Sonntag, 5. Oktober 2008

Prost auf die Demokratie

Heute ist hier im Ort schon seit morgens Party. Die ganze Hauptstraße entlang sitzen die Menschen auf den Bürgersteigen und trinken und lachen und diskutieren. Heute sind Kommunalwahlen, und eigentlich ist es hier im Bundesstaat den ganzen Tag verboten, alkoholische Getränke zu verkaufen. Vielleicht haben sich die fröhlichen Feierer schon vorher mit Bier und Schnaps eingedeckt und jetzt Kühltaschen mitgebracht?

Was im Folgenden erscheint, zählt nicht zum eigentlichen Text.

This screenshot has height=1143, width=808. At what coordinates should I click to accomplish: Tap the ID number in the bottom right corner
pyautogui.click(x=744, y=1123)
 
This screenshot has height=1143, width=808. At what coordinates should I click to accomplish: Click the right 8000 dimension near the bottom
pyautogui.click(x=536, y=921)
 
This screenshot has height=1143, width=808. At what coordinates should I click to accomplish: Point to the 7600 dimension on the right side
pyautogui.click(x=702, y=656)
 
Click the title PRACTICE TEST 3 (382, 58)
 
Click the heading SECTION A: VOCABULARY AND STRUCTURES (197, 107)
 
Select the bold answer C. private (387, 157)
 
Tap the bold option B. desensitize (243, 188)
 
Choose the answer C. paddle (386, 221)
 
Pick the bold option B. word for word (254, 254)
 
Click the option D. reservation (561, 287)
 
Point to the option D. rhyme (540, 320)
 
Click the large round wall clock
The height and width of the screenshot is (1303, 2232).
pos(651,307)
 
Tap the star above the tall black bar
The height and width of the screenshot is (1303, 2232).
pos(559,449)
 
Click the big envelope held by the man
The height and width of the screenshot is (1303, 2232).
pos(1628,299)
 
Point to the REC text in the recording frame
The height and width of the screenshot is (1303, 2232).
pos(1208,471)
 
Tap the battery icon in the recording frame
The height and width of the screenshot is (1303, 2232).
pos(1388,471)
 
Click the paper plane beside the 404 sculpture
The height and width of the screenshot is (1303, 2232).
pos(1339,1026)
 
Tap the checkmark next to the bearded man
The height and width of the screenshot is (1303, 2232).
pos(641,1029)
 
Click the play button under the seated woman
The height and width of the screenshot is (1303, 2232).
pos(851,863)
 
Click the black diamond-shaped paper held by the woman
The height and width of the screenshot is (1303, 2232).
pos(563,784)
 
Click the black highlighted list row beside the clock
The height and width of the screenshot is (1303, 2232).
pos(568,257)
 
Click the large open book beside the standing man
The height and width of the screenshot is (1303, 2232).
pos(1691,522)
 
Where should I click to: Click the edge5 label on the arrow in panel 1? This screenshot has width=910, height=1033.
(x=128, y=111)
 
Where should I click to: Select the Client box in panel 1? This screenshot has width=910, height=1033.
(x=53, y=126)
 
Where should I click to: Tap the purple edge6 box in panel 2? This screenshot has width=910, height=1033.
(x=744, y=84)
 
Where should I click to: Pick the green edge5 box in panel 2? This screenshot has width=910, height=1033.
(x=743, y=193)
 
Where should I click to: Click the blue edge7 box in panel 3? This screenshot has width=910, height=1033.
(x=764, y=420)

Vielleicht ist das Trinken aber auch ihre Art, sich über die gezwungene Ausübung der Demokratie lustig zu machen, nach dem Motto: Wenn ich schon wählen muss, wähle ich eben betrunken. In Brasilien müssen alle Menschen zwischen 18 und 70 Jahren wählen gehen. Das ist seit 1932 so, und dementsprechend haben wir hier Wahlbeteiligungen von 85 Prozent – die laut Untersuchungen auf 55 Prozent absinken würde, wäre das Wahlrecht freiwillig auszuüben. Wer weder wählt, noch sein Nicht-Wählen ordentlich entschuldigt, darf sich nicht auf öffentlich ausgeschriebene Stellen bewerben, keinen Personalausweis oder Reisepass beantragen – oder muss eine Strafe von bis zu 45 Reais zahlen. Das sind umgerechnet weniger als 20 Euro, aber so weit hat vermutlich niemand das Gesetz gelesen. (Lei 4737/65. art 7º).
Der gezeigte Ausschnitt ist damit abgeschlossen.